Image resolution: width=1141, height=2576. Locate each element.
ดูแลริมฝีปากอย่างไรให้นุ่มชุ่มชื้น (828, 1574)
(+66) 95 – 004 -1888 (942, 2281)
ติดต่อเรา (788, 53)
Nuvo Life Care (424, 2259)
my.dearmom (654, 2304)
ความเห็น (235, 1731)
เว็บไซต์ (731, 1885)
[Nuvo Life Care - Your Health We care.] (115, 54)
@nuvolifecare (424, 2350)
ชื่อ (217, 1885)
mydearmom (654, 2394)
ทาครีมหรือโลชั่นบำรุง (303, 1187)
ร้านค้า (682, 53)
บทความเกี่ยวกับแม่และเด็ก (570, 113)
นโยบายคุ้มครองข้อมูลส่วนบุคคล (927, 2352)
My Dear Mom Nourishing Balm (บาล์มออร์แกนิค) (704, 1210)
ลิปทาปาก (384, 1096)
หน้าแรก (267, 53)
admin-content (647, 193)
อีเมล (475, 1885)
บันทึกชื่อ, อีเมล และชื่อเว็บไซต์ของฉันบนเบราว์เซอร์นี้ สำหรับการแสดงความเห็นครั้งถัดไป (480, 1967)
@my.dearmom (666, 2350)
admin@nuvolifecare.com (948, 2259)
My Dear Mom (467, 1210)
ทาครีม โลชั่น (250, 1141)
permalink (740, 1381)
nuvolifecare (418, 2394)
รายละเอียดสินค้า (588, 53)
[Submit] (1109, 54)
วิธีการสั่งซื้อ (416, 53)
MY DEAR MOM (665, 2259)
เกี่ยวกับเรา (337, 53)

::::::::::

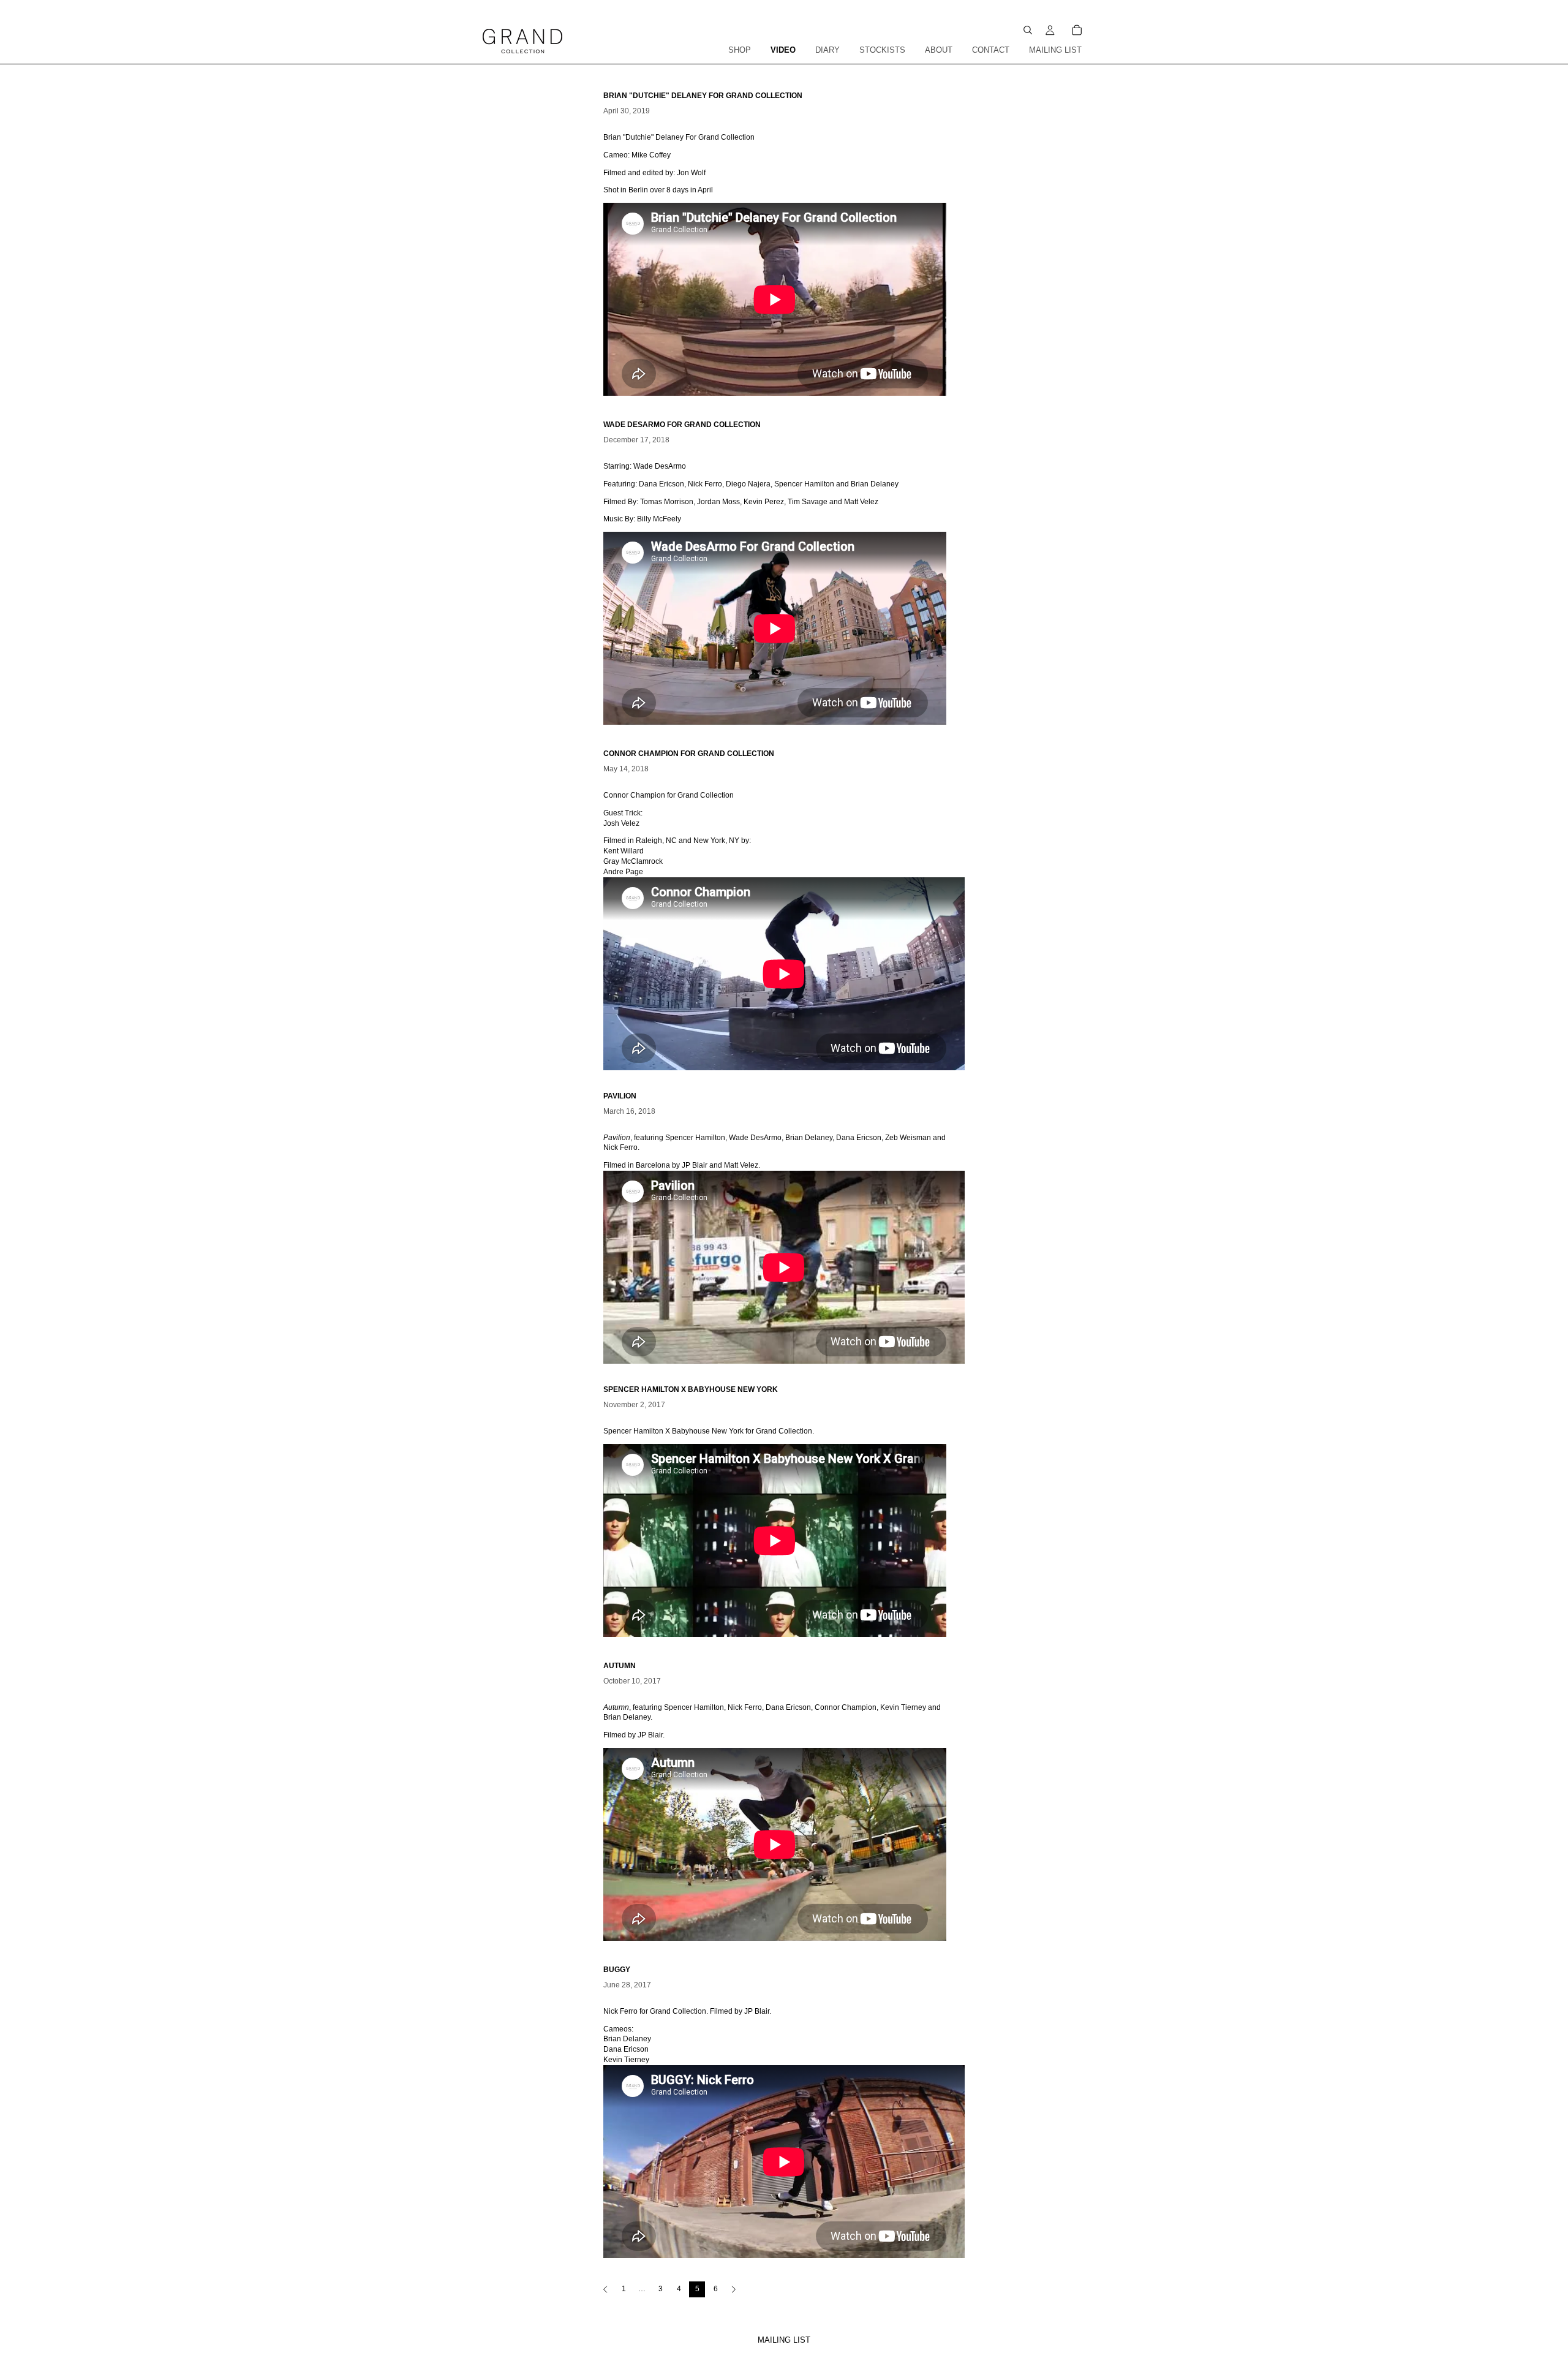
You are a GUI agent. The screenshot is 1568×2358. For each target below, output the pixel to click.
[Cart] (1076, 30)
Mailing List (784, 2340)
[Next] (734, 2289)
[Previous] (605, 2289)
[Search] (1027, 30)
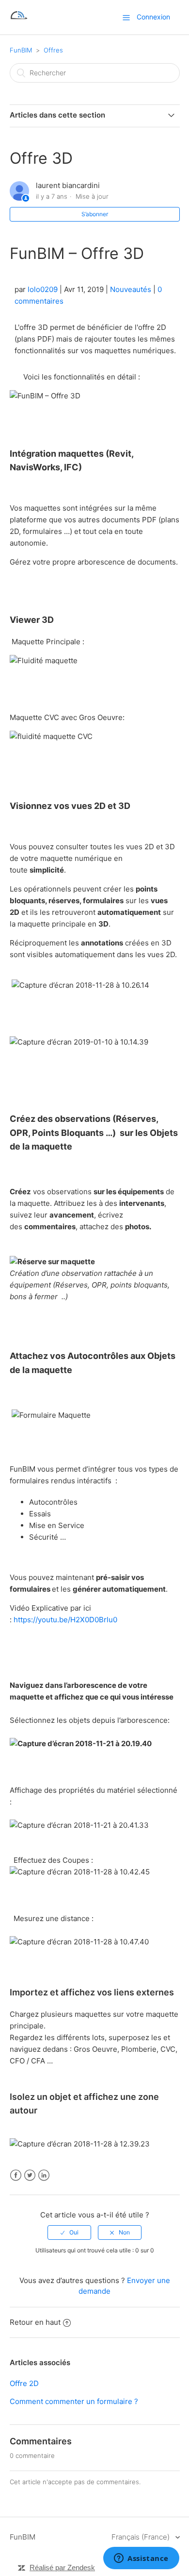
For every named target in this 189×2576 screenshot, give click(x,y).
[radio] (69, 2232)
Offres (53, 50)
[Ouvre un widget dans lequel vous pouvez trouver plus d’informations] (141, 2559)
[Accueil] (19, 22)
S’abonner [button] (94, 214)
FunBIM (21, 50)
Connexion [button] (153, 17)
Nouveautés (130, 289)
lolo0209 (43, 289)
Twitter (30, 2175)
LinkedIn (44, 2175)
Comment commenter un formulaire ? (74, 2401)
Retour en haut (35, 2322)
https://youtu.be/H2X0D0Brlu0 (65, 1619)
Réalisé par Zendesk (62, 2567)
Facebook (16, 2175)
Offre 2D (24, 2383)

::::::::::

**Goal of the exercise:** Give back exactly the lines above, from the line containing "ทาครีม โลชั่น (250, 1141)" through the line containing "เกี่ยวกับเรา (337, 53)", with both end lines and nothing more.

**Output of the exercise:**
ทาครีม โลชั่น (250, 1141)
permalink (740, 1381)
nuvolifecare (418, 2394)
รายละเอียดสินค้า (588, 53)
[Submit] (1109, 54)
วิธีการสั่งซื้อ (416, 53)
MY DEAR MOM (665, 2259)
เกี่ยวกับเรา (337, 53)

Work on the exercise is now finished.